→ Records provided

— Start —

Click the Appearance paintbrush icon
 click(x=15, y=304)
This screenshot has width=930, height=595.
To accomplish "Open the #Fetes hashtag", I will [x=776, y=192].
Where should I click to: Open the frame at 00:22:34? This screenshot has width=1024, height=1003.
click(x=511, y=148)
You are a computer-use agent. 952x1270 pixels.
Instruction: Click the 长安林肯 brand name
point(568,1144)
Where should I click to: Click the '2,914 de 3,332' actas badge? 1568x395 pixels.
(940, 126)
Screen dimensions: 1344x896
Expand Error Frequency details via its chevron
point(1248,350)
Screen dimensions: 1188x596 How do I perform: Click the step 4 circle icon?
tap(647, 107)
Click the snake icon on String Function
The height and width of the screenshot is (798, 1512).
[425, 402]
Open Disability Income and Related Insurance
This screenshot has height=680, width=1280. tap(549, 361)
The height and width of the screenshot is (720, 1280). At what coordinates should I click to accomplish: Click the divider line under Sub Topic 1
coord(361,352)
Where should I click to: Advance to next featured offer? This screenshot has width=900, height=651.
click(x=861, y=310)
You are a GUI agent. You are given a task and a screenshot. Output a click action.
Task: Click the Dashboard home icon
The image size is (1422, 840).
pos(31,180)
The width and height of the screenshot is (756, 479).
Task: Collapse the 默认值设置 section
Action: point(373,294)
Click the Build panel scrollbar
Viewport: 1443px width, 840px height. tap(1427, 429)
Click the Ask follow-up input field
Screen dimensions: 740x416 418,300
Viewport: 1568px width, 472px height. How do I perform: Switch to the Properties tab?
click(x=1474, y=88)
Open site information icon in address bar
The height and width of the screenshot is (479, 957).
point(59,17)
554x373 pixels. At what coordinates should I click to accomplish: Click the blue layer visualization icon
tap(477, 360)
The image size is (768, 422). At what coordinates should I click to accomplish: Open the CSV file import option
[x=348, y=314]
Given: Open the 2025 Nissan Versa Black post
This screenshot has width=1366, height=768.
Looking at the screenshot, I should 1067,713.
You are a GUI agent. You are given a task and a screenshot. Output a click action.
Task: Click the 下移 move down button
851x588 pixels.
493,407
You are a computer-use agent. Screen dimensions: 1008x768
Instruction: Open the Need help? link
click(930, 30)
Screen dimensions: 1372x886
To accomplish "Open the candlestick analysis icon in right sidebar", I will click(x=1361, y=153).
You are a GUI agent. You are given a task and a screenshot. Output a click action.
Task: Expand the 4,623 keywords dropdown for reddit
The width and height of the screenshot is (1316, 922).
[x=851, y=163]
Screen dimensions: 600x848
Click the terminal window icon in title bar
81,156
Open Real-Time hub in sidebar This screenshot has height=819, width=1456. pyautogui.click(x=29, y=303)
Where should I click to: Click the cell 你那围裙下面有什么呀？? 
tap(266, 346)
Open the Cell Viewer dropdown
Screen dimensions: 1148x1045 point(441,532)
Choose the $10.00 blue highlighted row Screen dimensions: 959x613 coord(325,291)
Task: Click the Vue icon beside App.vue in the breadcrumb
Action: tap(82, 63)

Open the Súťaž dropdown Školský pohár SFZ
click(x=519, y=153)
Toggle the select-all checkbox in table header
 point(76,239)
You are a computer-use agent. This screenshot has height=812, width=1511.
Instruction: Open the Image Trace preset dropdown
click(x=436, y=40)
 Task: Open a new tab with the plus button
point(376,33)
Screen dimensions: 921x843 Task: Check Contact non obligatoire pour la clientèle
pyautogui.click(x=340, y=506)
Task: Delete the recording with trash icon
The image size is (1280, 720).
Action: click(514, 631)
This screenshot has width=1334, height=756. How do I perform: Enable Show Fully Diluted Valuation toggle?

— End —

→ Brief
Pull out every line of the items above that contains the word "Instruction", treating uppercase and lowercase as different.

→ Solution for this problem
Instruction: Click the 长安林肯 brand name
Instruction: Open the Need help? link
Instruction: Open the Image Trace preset dropdown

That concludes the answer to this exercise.